▸ Your task
The answer should be the lines from the one with "Screen dimensions: 1839x886" through the final line of the entries, restated word for word.

▸ Source material

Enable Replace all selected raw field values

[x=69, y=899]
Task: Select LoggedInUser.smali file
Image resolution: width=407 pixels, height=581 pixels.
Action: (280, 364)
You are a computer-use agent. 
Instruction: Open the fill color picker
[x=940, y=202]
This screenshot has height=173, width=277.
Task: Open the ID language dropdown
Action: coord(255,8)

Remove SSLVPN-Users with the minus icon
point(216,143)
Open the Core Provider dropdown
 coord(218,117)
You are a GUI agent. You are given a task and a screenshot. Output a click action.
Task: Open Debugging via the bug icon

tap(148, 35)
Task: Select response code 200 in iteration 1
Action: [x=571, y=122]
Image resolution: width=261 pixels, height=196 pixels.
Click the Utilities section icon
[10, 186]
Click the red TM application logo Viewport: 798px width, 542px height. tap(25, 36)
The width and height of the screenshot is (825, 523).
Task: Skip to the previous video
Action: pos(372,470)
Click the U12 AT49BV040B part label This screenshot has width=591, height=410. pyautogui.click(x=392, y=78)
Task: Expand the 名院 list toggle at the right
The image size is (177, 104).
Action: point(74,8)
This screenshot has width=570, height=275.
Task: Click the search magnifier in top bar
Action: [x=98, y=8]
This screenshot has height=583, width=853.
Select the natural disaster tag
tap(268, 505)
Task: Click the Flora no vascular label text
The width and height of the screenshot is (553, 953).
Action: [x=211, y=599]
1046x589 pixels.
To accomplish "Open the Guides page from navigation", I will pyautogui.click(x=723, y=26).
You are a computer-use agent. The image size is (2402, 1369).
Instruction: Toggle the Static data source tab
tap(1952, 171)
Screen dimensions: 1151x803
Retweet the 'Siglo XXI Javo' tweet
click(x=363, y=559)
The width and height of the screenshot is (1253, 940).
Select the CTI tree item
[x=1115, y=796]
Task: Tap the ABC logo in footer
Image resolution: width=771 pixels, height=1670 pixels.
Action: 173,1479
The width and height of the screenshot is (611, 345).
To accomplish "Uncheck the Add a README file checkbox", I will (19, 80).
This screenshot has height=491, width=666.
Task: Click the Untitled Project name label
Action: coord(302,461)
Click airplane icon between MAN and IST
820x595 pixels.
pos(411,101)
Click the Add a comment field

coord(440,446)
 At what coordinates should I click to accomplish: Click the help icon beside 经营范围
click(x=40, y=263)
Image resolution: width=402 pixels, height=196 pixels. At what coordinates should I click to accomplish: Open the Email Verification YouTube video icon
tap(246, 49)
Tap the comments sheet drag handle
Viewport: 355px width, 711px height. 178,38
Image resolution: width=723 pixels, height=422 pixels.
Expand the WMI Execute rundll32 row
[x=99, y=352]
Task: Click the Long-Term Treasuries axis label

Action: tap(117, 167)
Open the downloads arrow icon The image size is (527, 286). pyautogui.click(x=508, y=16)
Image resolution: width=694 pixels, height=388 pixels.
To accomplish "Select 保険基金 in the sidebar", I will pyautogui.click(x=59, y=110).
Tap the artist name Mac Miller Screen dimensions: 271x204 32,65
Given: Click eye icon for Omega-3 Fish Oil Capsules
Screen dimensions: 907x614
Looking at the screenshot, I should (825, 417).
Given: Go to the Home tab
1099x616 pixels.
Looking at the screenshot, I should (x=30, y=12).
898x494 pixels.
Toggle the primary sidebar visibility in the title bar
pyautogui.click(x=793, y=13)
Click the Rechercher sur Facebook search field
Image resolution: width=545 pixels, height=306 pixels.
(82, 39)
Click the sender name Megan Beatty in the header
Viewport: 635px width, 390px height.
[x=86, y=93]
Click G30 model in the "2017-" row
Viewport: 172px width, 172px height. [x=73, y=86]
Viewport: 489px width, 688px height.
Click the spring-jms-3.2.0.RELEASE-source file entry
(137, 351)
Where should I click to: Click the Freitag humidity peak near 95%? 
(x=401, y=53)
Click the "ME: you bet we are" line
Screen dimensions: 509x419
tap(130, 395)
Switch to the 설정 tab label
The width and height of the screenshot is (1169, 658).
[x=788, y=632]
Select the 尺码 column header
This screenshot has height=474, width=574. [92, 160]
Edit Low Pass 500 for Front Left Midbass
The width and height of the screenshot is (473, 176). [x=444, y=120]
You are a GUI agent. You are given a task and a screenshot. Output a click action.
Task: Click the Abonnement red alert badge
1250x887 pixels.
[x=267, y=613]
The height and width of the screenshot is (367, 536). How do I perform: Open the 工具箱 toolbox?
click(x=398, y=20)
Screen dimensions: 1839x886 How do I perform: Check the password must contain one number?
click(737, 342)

▸ Answer to this task
Screen dimensions: 1839x886 How do I perform: Check the password must contain one number?
click(737, 342)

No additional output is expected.